REQUIRED WORK: Count how many lines of the data below contain the string "height", treating uppercase and lowercase as different. Give only the number.

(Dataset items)
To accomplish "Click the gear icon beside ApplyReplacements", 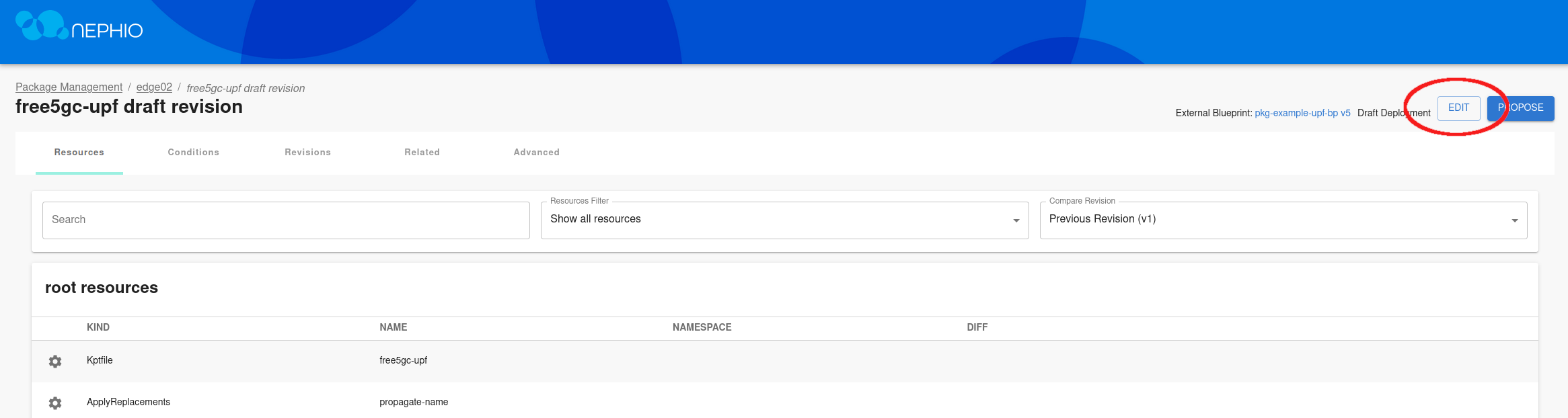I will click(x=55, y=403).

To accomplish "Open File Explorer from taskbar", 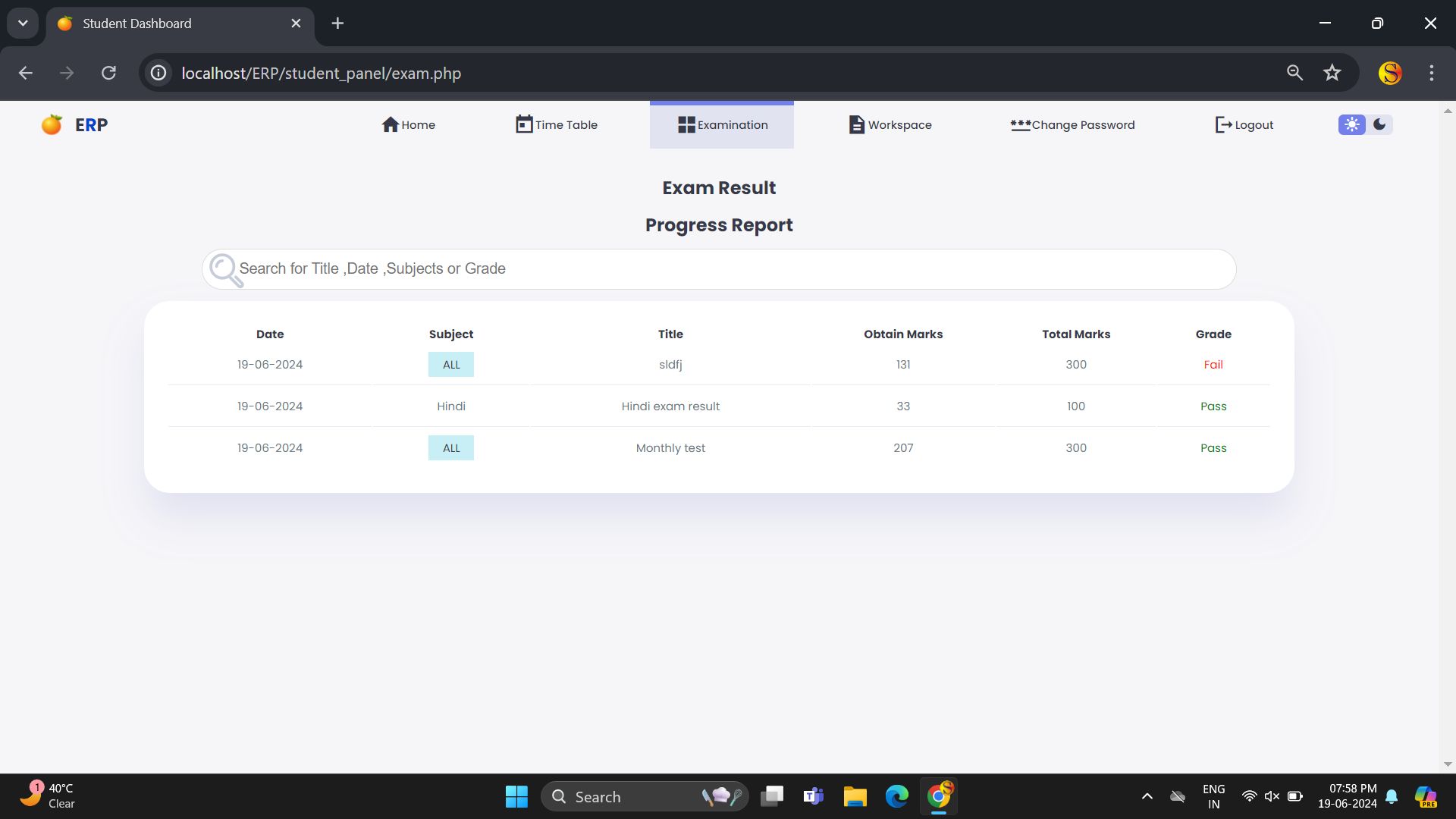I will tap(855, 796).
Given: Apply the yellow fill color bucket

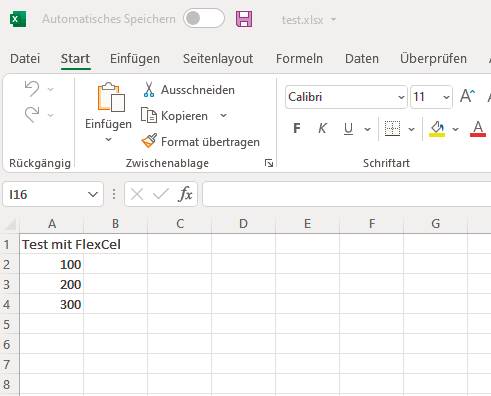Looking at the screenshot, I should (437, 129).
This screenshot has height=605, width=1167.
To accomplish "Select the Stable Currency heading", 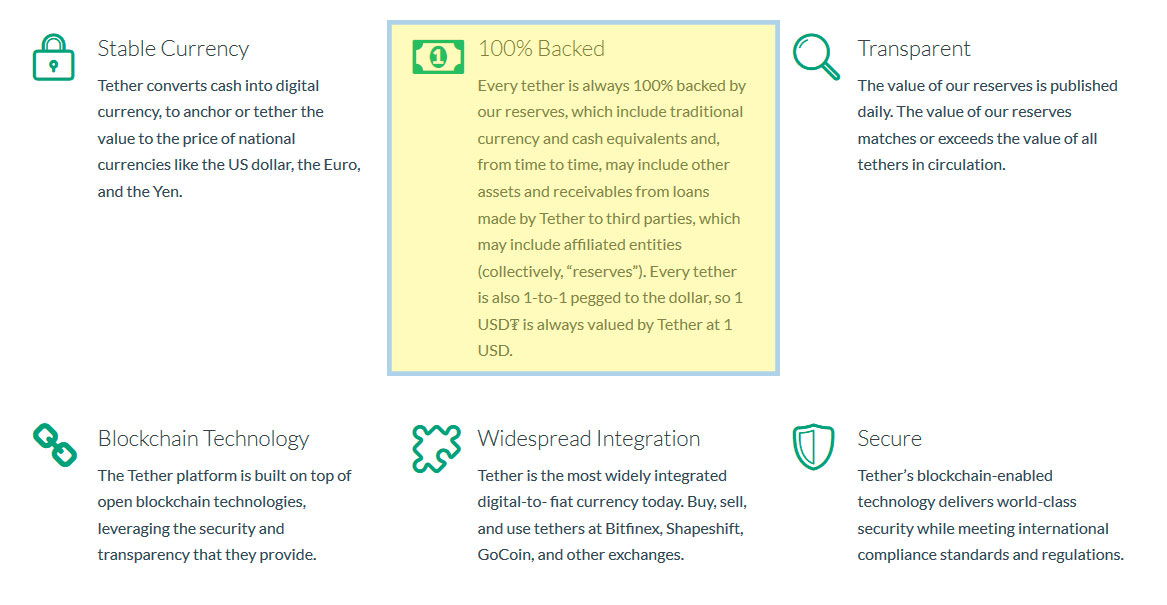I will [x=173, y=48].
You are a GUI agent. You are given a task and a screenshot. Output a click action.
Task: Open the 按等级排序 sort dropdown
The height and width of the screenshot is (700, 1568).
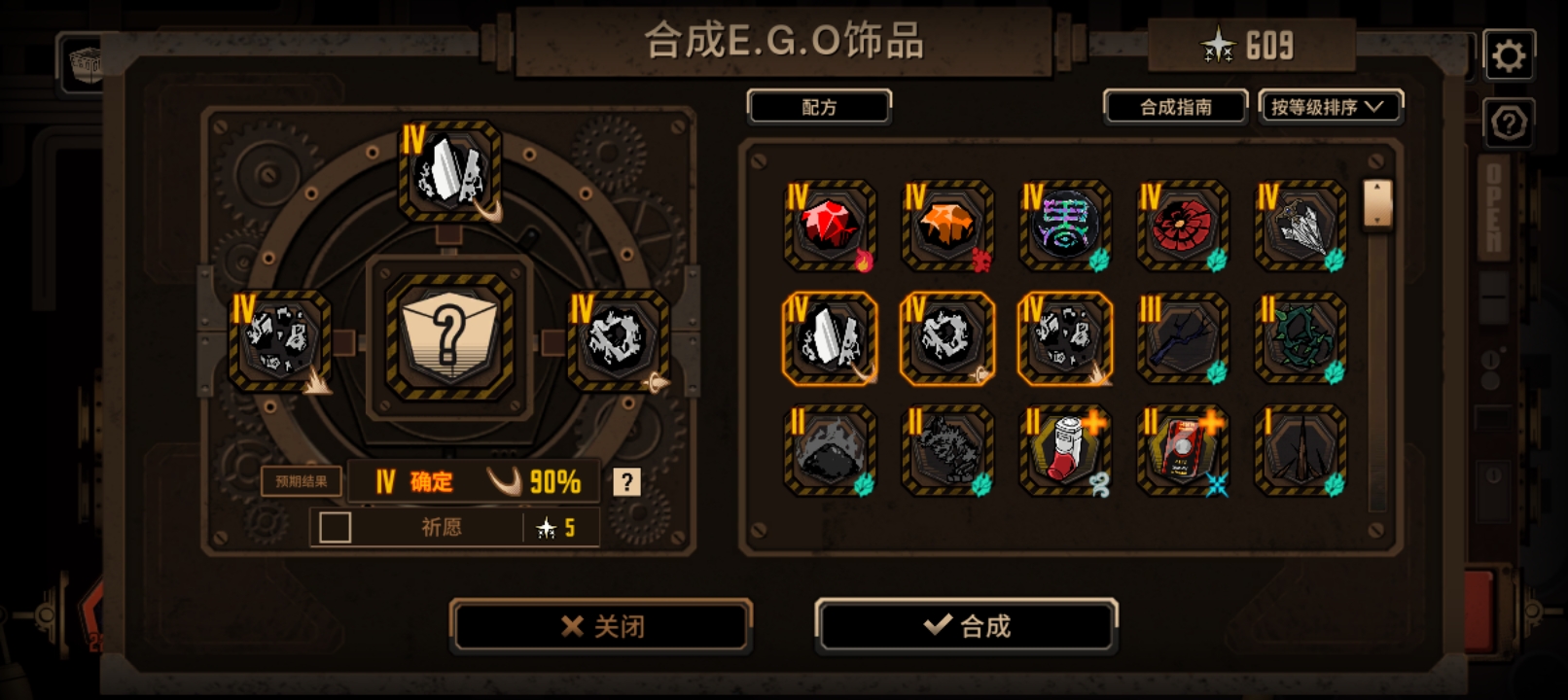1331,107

TASK ANSWER: 2